Ces aides, dont l’utilité sociale est incontestable, souffrent pourtant de plusieurs dysfonctionnements :

- le système pâtit d’abord d’une trop grande complexité, qui est le résultat de la stratification, au cours des 40 dernières années, de différentes mesures liées à la généralisation de ces aides à de nouvelles catégories de ménages et de logements. Dès lors, les barèmes applicables sont loin d’être unifiés ;

- le système n’est pas non plus équitable car pour des charges de logement, des ressources et des situations familiales identiques, les ménages ne bénéficient pas de la même aide, du fait de l’hétérogénéité des barèmes. En outre, les ressources prises en compte pour le calcul des aides sont les ressources imposables. Aussi, les bénéficiaires de minima sociaux reçoivent une aide plus importante que les ménages qui n’ont que de faibles revenus d’activité ;

- le système n’a enfin pas fait la preuve de son efficacité sociale, les taux d’effort augmentant parallèlement à la croissance des loyers et les aides restant applicables dans le " marché des taudis ".

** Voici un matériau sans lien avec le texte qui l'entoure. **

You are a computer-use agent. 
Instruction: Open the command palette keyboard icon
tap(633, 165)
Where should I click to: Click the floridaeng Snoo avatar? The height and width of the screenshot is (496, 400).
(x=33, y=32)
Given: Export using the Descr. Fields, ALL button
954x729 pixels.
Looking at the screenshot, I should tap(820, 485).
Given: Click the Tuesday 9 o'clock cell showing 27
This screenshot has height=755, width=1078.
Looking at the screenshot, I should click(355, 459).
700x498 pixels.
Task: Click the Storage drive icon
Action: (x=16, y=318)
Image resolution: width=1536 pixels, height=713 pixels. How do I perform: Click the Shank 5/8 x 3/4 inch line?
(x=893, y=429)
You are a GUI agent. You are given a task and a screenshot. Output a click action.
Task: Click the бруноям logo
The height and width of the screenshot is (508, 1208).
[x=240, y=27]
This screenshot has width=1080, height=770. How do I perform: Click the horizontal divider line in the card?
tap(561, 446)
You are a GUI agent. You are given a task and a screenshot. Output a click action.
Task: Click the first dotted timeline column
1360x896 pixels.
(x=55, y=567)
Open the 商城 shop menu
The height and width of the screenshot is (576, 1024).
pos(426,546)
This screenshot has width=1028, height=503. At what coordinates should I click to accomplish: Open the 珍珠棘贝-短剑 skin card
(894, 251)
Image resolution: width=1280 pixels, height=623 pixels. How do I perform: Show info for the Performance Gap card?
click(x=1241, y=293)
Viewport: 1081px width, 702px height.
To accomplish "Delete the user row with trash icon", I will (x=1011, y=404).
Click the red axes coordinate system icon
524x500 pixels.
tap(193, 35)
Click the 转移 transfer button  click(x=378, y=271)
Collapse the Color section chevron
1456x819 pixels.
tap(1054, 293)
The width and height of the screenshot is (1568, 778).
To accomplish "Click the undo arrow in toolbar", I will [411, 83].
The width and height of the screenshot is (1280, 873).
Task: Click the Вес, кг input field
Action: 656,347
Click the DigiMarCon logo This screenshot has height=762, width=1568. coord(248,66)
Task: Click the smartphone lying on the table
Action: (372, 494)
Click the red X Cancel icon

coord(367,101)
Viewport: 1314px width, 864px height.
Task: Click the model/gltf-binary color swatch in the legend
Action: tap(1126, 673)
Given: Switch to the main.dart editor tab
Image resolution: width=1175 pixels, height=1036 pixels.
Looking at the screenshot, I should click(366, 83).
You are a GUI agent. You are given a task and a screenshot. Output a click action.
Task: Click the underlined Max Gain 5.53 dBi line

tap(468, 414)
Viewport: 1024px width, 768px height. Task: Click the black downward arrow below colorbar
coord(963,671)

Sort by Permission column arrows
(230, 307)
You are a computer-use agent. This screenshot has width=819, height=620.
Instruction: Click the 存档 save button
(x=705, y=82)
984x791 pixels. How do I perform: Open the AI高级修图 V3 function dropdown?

Le Gouvernement choisit pourtant le statu quo

La commission des Affaires sociales du Sénat estime qu’à effort budgétaire constant une réforme des aides à la personne devrait permettre de simplifier ces aides, d’en améliorer l’efficacité sociale et d’en renforcer l’équité.

Le Gouvernement a choisi le statu quo, alors même que le contexte budgétaire se prêtait pourtant à une telle réforme, la contribution de l’Etat au financement des aides à la personne diminuant en 2000.